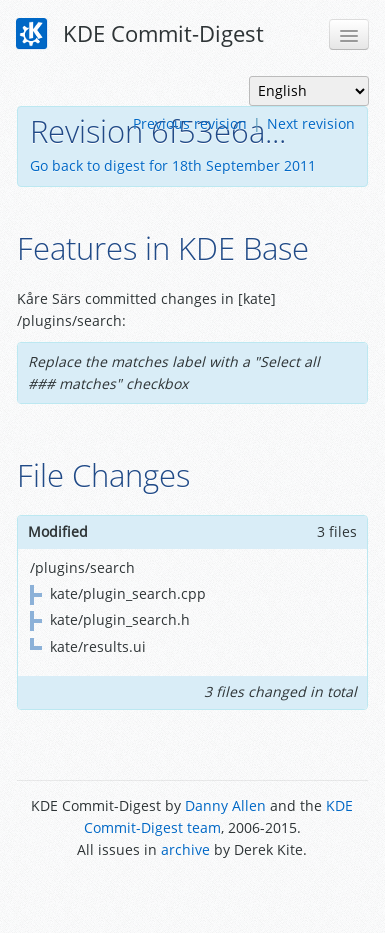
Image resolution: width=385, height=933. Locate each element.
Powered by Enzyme (192, 895)
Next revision (311, 123)
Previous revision (190, 123)
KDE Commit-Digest (140, 34)
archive (185, 849)
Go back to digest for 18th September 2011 (173, 165)
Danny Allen (225, 805)
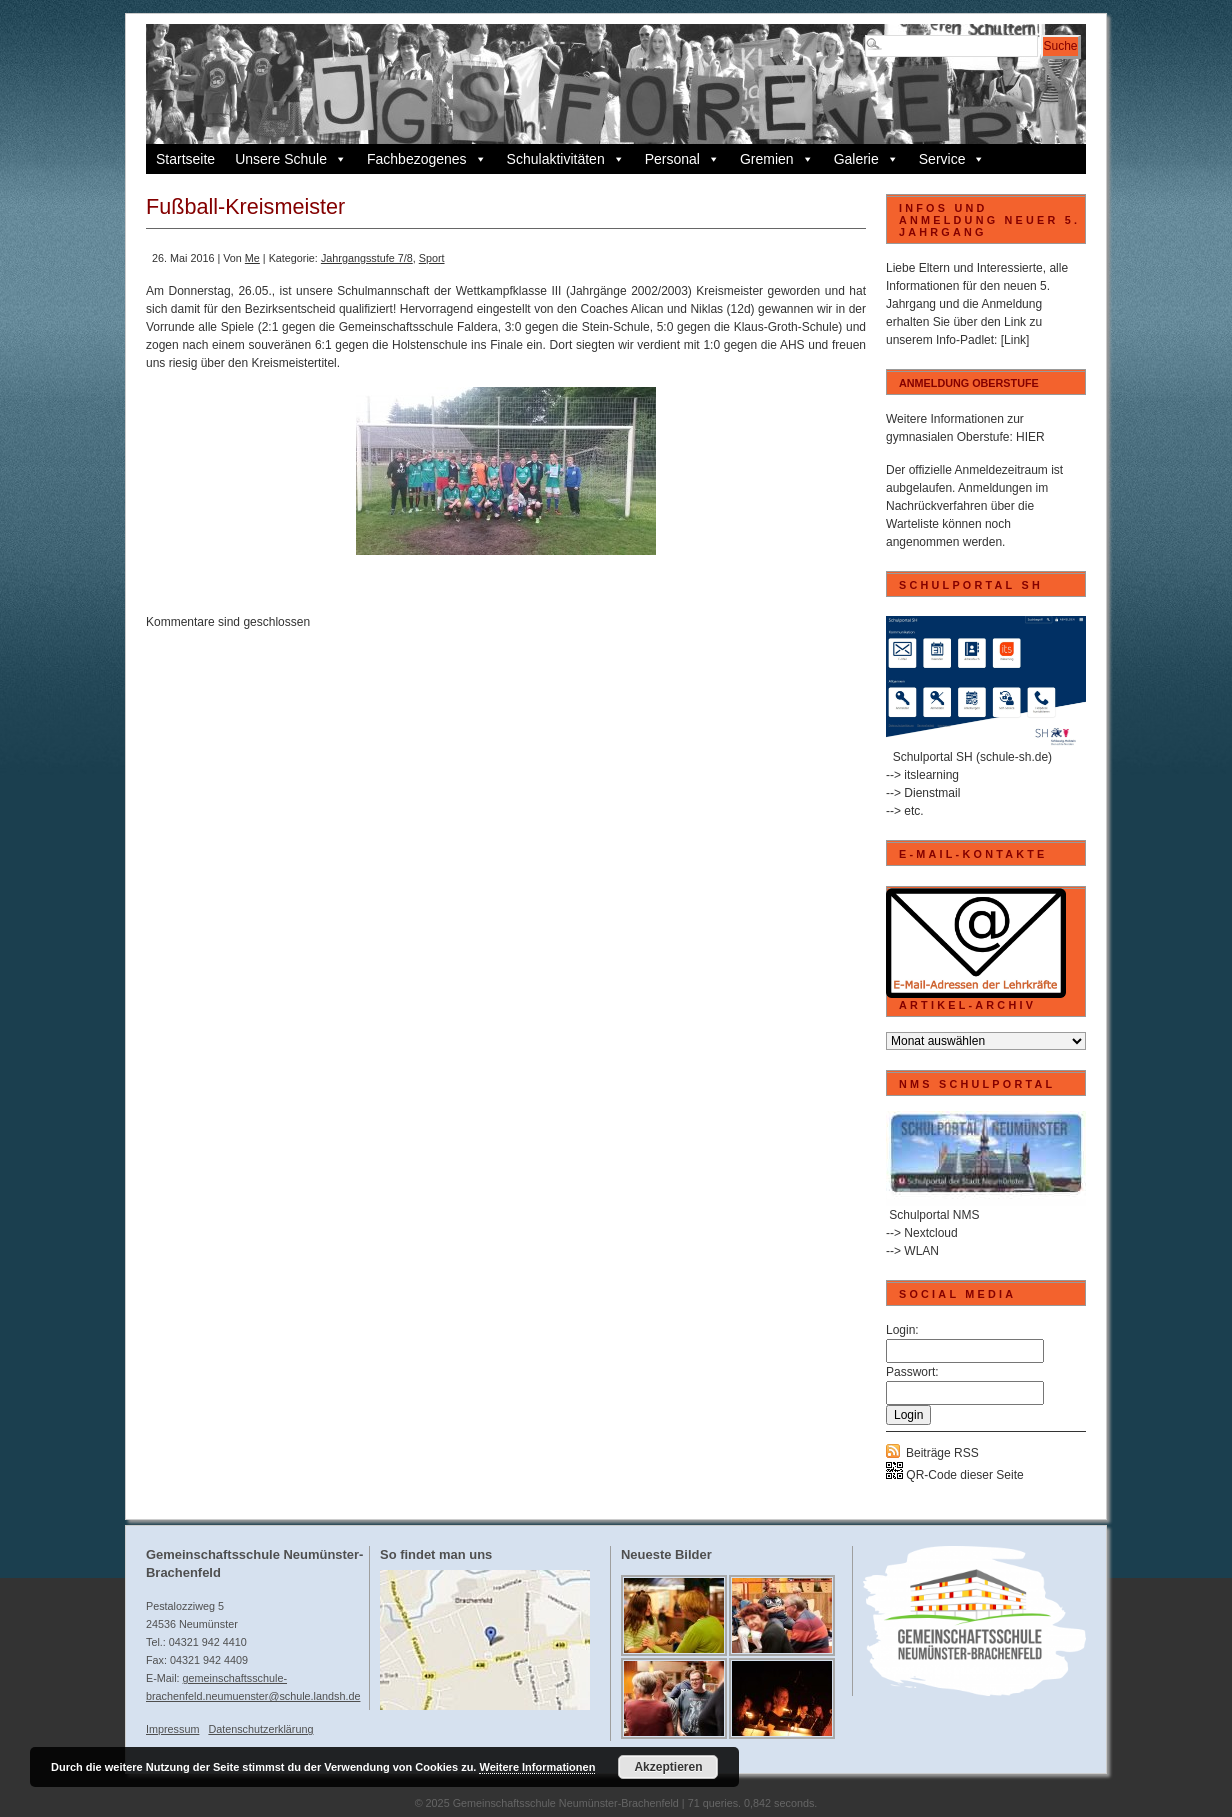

################

The copy you give must repeat each record character for character, but it must not include the pictures.

TASK SOLUTION:
Image resolution: width=385, height=933. Locate each element.
Powered by Enzyme (192, 895)
Next revision (311, 123)
Previous revision (190, 123)
KDE Commit-Digest (140, 34)
archive (185, 849)
Go back to digest for 18th September 2011 (173, 165)
Danny Allen (225, 805)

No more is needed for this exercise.